The form factor of your RAM stick refers to whether it is DIMM or SO-DIMM. DIMM stands for Dual In-Line Memory Module, while the prefix SO stands for Small Outline. The two types are different enough that your motherboard will only accept one type.
DDR, on the other hand, stands for Double Data Rate. This technology has gone through several generations in which the next is more advanced than the previous. The current generation is DDR 4. Like the form factor, DDR generations are not interchangeable.
Next is the storage capacity of your RAM stick measured in GB. This is an essential factor for how heavy of a load your RAM can handle. Your motherboard will have a maximum amount of RAM it can support. This maximum is divided by the number of available slots.
Lastly is the RAM speed, which is measured in MHz. RAM speed intuitively affects how fast various RAM functions are. Your motherboard will have a speed cap that it cannot go above. However, you can install faster RAM than the motherboard supports. You just won’t be able to reach those speeds.
What Form Factor Do I Need?
As mentioned above, your motherboard will only accept one form factor. This is due to the physical differences between the two types.

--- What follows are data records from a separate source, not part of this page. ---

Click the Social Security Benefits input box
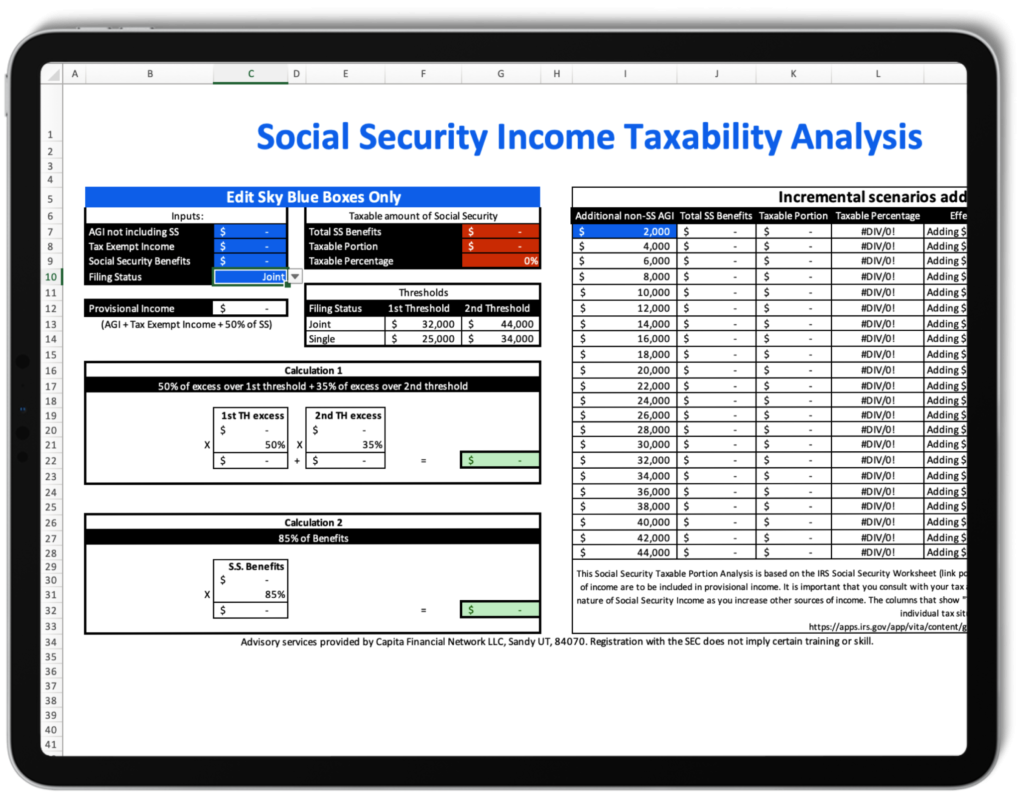Screen dimensions: 1024x795 point(250,261)
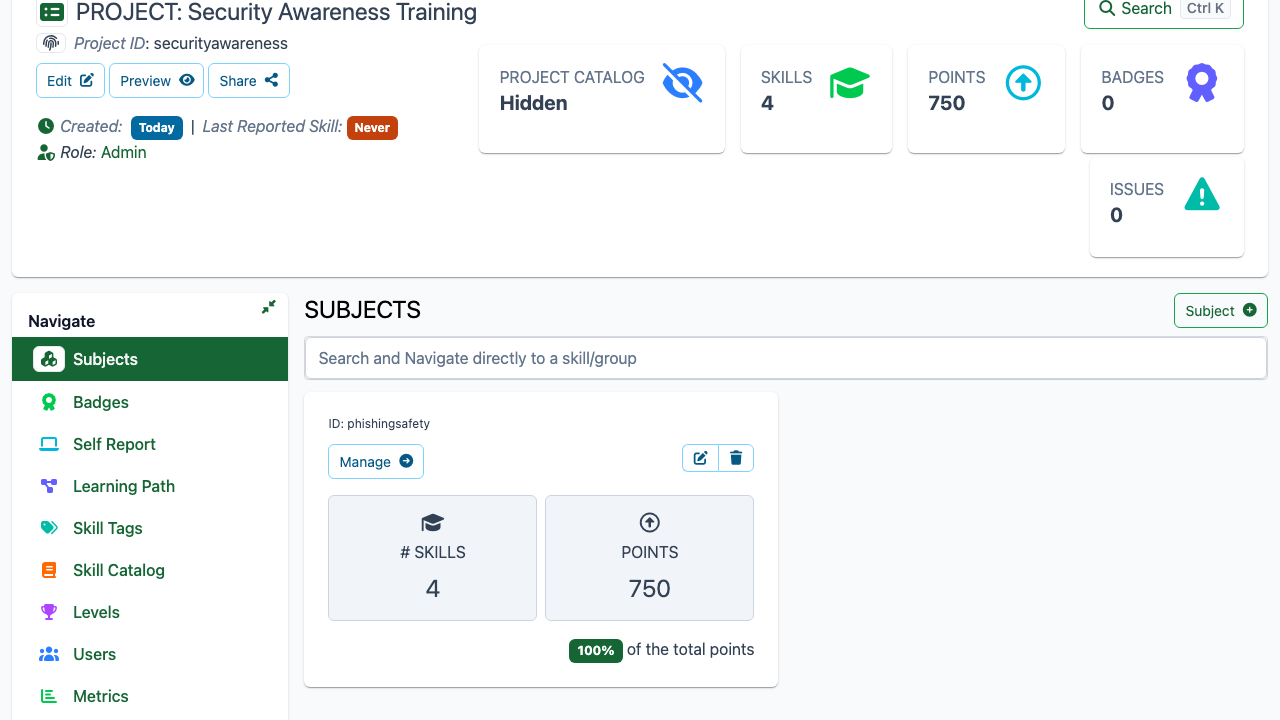Focus the skill/group search field
1280x720 pixels.
(x=786, y=358)
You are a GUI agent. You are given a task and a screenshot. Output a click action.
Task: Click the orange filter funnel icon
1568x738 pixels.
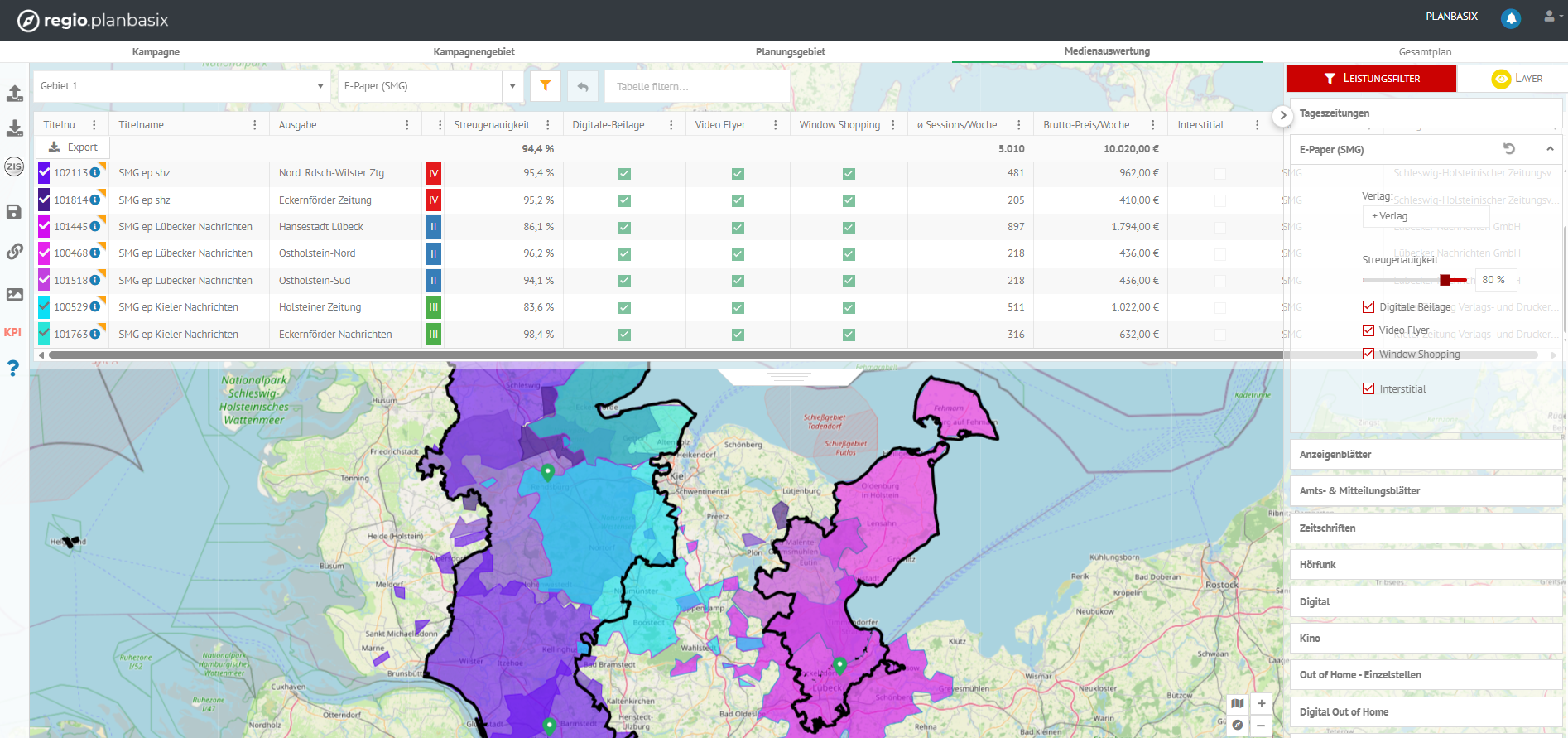pyautogui.click(x=546, y=86)
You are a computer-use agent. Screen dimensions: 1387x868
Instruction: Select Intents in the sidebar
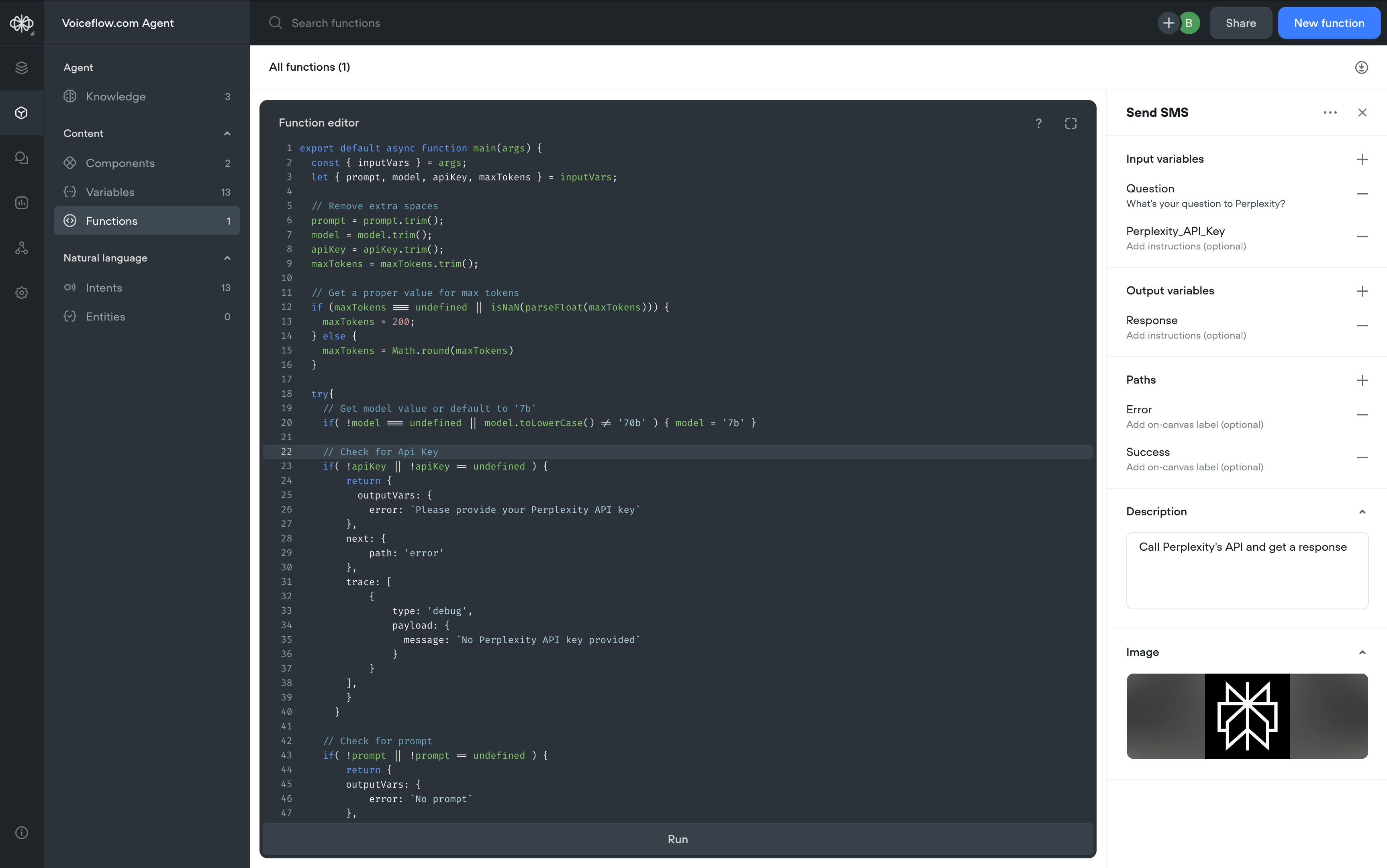pos(104,288)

DIMM sticks are usually larger than SO-DIMM sticks. They also have different numbers of pins and notch locations. Not to mention, the voltages between the two types are different.
The specs for your motherboard should list whether it is compatible with DIMM or SO-DIMM RAM. Alternatively, you should be able to tell based on if the motherboard is for a laptop or desktop. Laptops typically use SO-DIMM, while desktops use DIMM.
What DDR Generation Is Compatible?
Since the DDR generation is another aspect that is not interchangeable, you need to be sure which generation to pick. Luckily the answer is relatively straightforward. The most recent generation, DDR 4, is the most common for all motherboards made since 2016.
Motherboards made after 2014 will likely also be DDR 4 compatible, but they may not. Although DDR 4 was released then, it didn’t become as widely available until 2016. Depending on what you are upgrading, you may need a DDR 3 stick.
If you are planning to upgrade a computer using DDR 2 or below, you may as well upgrade to a motherboard that can handle DDR 4. Older generation RAM sticks are hard to find and therefore expensive.
How Much RAM Do I Need?
This question has more to do with the purpose of the computer than the motherboard. There are caps you should have in mind, of course. However, they won’t be as important as what you want to do.
If, for example, your motherboard has a cap of 32 GB of RAM and two slots. The maximum amount of RAM you’d be able to install is two 16 GB RAM sticks. The maximum of 32 GB is divided by the two slots, so you cannot install a stick with more than 16 GB in one slot.
For light use or even most gaming uses, 16 GB of RAM will work fine. So in most cases, you wouldn’t need to use all of the supported RAM capacity. Most modern motherboards will have a larger supported capacity than 32 GB anyway.
How Fast Should My RAM Be?
The last consideration is RAM speed or frequency. This one is less important than the question of capacity. Faster speeds will result in faster performance. That said, the speed increase generally isn’t worth the extra cost. Though, again, this depends on the purpose of the computer.
As for matching the capability of your motherboard, most are capable of using RAM sticks with a higher frequency. So even if you purchase a RAM stick with a high speed, it will only run as fast as the motherboard can handle.
Other Ways To Check My Motherboard’s RAM Capabilities
If you don’t feel comfortable using the Command Console or are looking for another method, look no further. There are two other methods you can use. The first involves using the System Information app on Windows.
- Open the Windows search bar and search for “System Information”.
- Click on the app that appears with the same name.
- In the system summary section, scroll until you see BaseBoard Manufacturer.
- This row and the next two will detail the manufacturer, model, and version of your motherboard.
- Now you can search the manufacturer’s site for your motherboard specs.
Unfortunately, this doesn’t always work. If it does not, you may need to use third-party software. Various services will tell you what motherboard you have. Popular ones include Crucial, CPU-Z, Speccy, and Belarc Advisor.